- **What you will do**: Print every one of the items below word for word, leaving out the pictures.

(Screen grounding items)
▼

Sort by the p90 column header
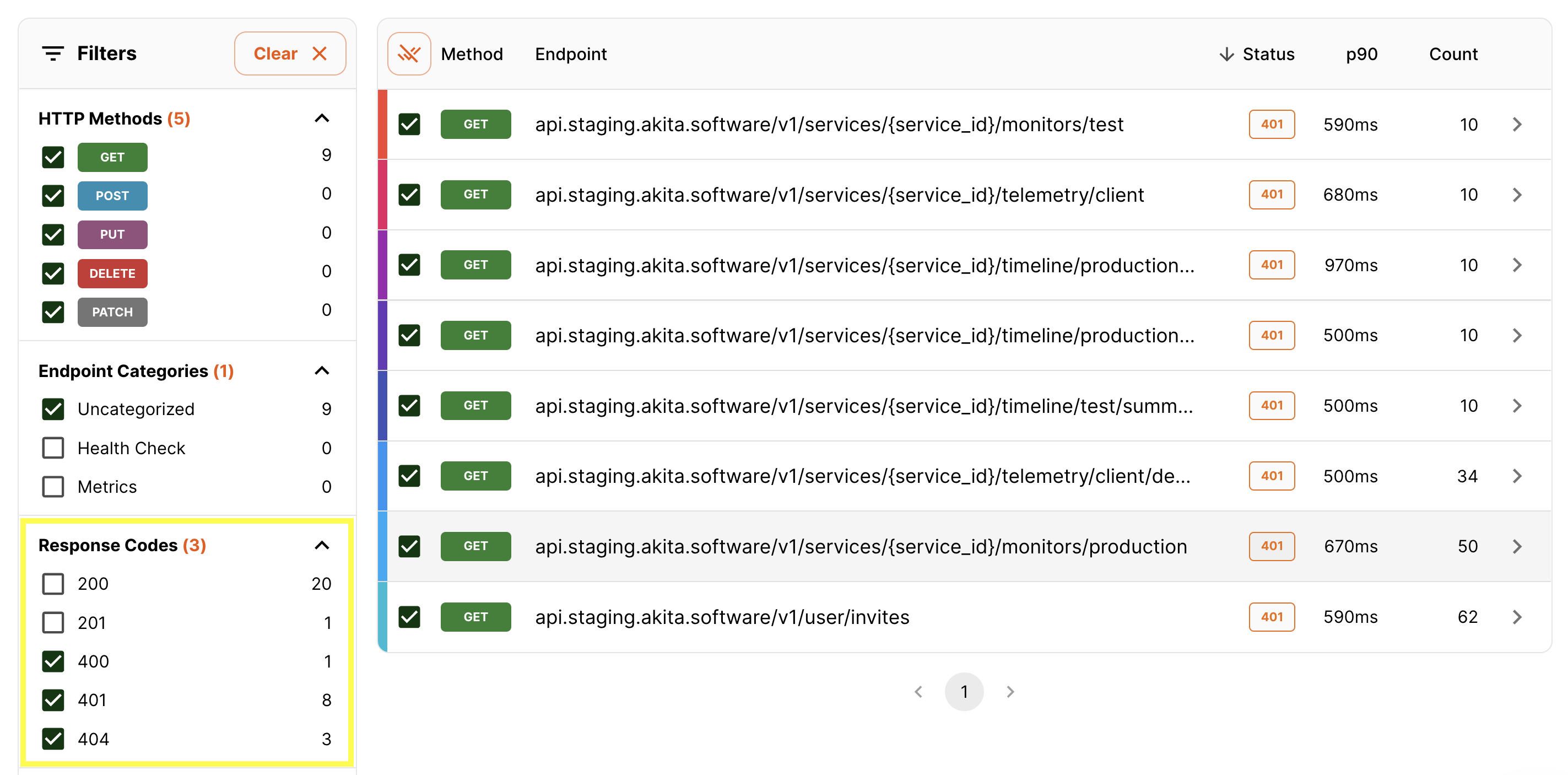The image size is (1568, 775). [1361, 54]
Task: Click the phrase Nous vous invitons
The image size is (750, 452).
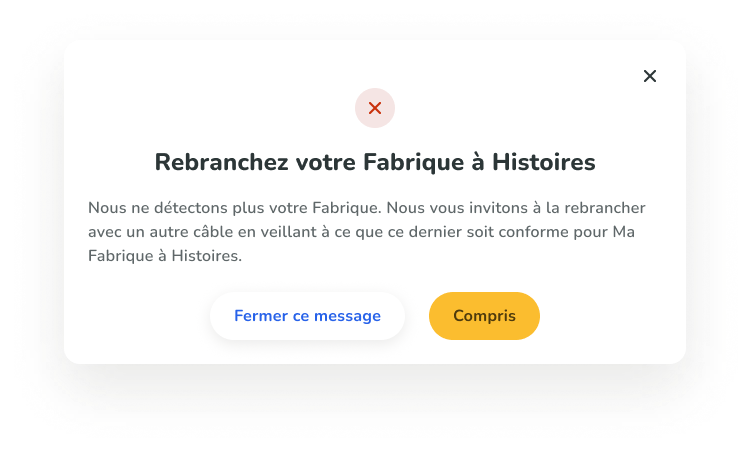Action: (x=457, y=208)
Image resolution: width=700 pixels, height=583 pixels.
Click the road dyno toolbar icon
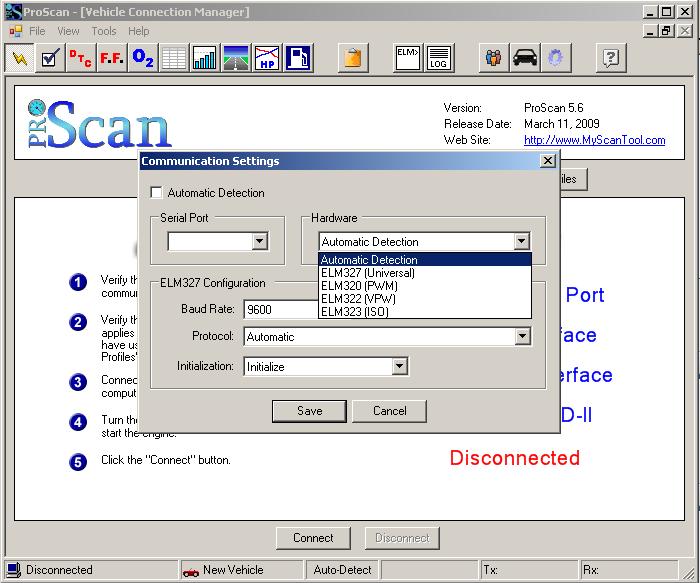click(236, 58)
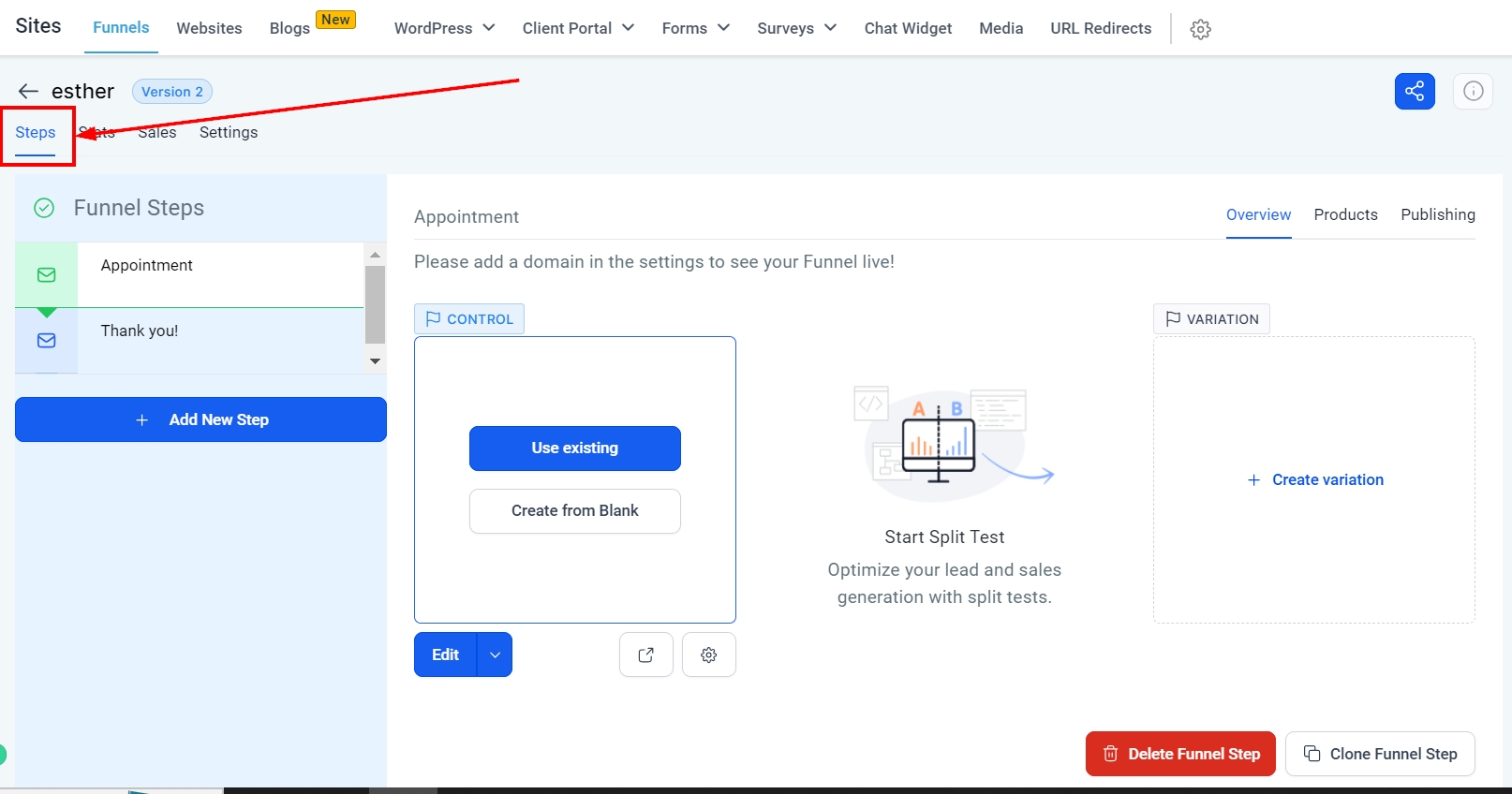1512x794 pixels.
Task: Click the Thank you step envelope icon
Action: [46, 341]
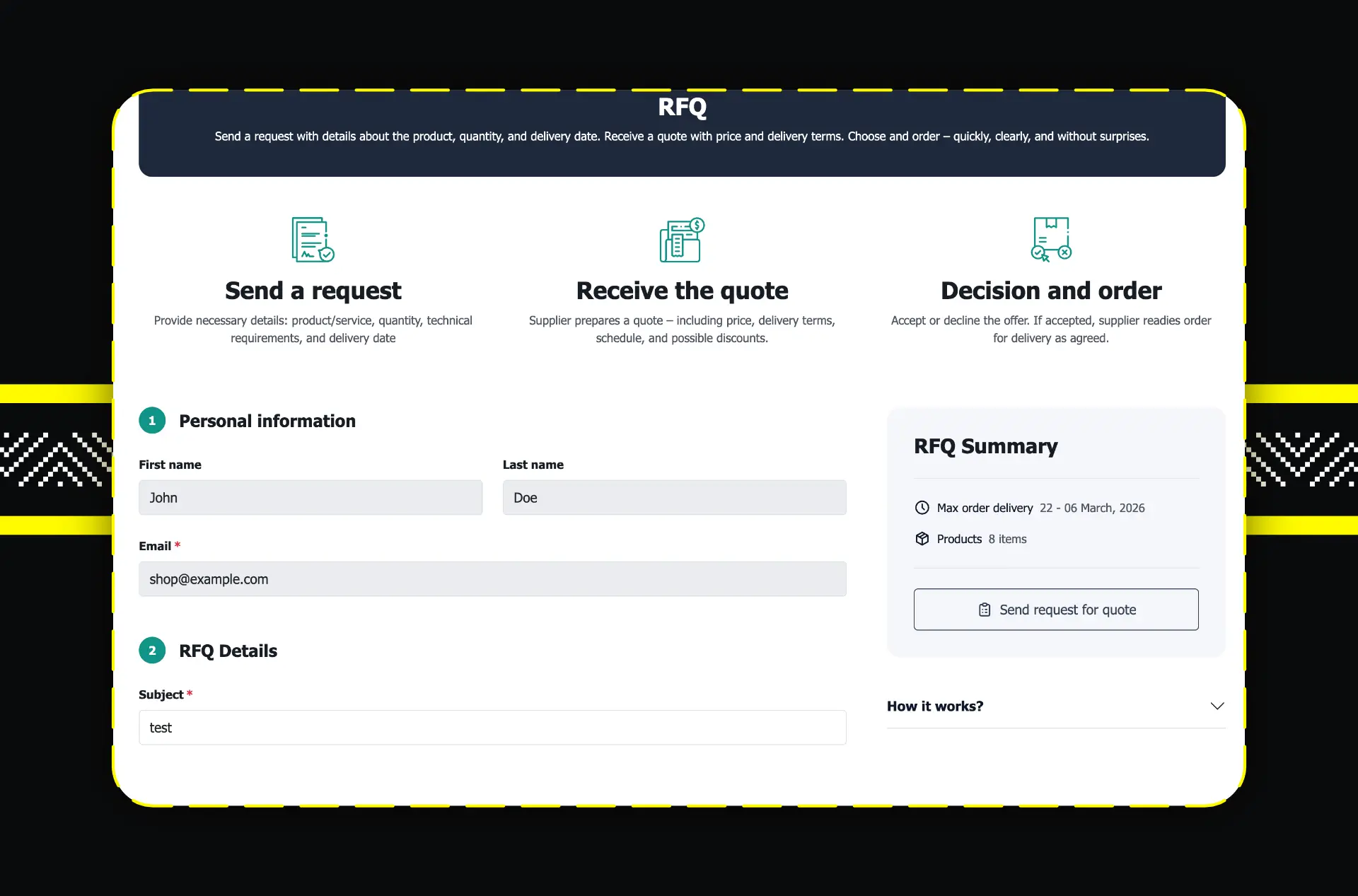Viewport: 1358px width, 896px height.
Task: Click the Send a request document icon
Action: (x=313, y=239)
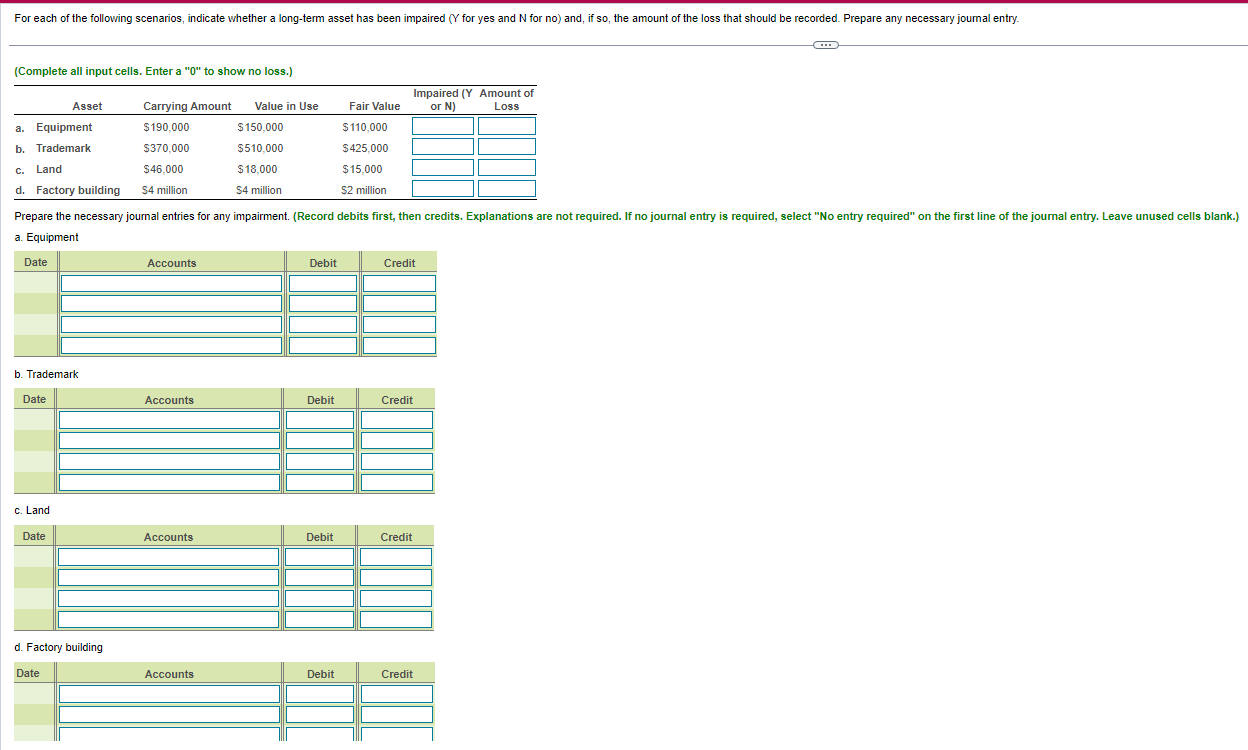1248x750 pixels.
Task: Open first Accounts selector in Equipment journal entry
Action: (171, 283)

▲

- **Exercise solution**:
Sort by the p90 column header
The image size is (1568, 775). [1361, 54]
Task: Click the phrase Nous vous invitons
The image size is (750, 452).
Action: (x=457, y=208)
Image resolution: width=700 pixels, height=583 pixels.
Click the road dyno toolbar icon
click(236, 58)
1512x794 pixels.
Task: Click the Thank you step envelope icon
Action: [46, 341]
Viewport: 1358px width, 896px height.
Task: Click the Send a request document icon
Action: (x=313, y=239)
1248x750 pixels.
Task: Open first Accounts selector in Equipment journal entry
Action: (171, 283)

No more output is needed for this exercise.